Compute t-SNE embeddings and plot them with matplotlib.

plot_umap_genes(genes=None, ontology='BP', similarity='lin', groupwise='bma', counter=None, distance_transform='auto', n_components=2, n_neighbors=15, min_dist=0.1, random_state=None, labels=None, title=None, annotate='auto', max_labels=200, figsize=Ellipsis, s=18.0, alpha=0.85, ax=None)

Compute UMAP embeddings and plot them with matplotlib.

set_num_threads(n_threads)

Configure the maximum number of threads rayon will use.

Parameters:

n_threads (int) – Number of threads to use. If 0, uses all available cores.

term_ic(go_id, counter)

Compute the Information Content (IC) of a GO term.

Parameters:
  • go_id (str) – GO term identifier.

  • counter (TermCounter) – Precomputed term counter with IC values.

Returns:

The IC of the GO term.

Return type:

float

termset_similarity(terms1, terms2, term_similarity='lin', groupwise='bma', counter=None)

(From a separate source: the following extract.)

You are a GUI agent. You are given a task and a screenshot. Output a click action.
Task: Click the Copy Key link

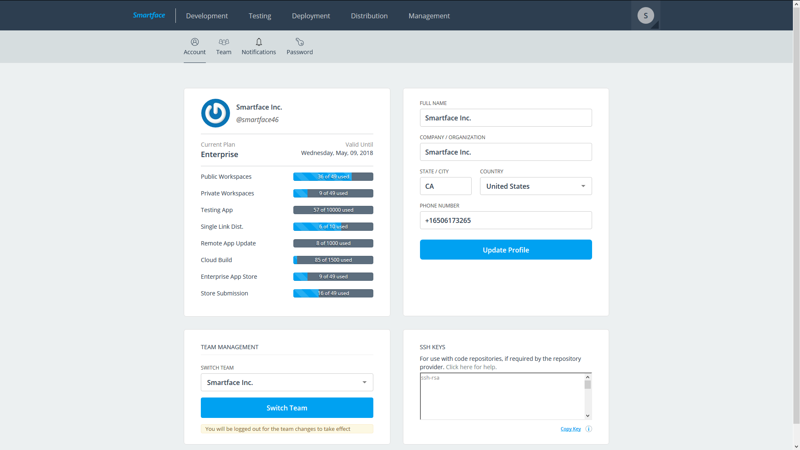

Compute semantic similarity between two sets of GO terms.

Parameters:
  • terms1 (list of str) – First list of GO term IDs.

  • terms2 (list of str) – Second list of GO term IDs.

  • term_similarity (str) – Name of the pairwise similarity method.

  • groupwise (str) – Groupwise combination method. Options: “bma”, “max”, “avg”, “hausdorff”, “simgic”.

  • counter (TermCounter) – Precomputed IC values.

Returns:

Similarity score.

Return type:

float

tsne_genes(genes=None, ontology='BP', similarity='lin', groupwise='bma', counter=None, distance_transform='auto', n_components=2, perplexity=30.0, n_iter=1000, random_state=None)

Compute t-SNE embeddings from a gene list using a precomputed distance matrix.

umap_genes(genes=None, ontology='BP', similarity='lin', groupwise='bma', counter=None, distance_transform='auto', n_components=2, n_neighbors=15, min_dist=0.1, random_state=None)

Compute UMAP embeddings from a gene list using a precomputed distance matrix.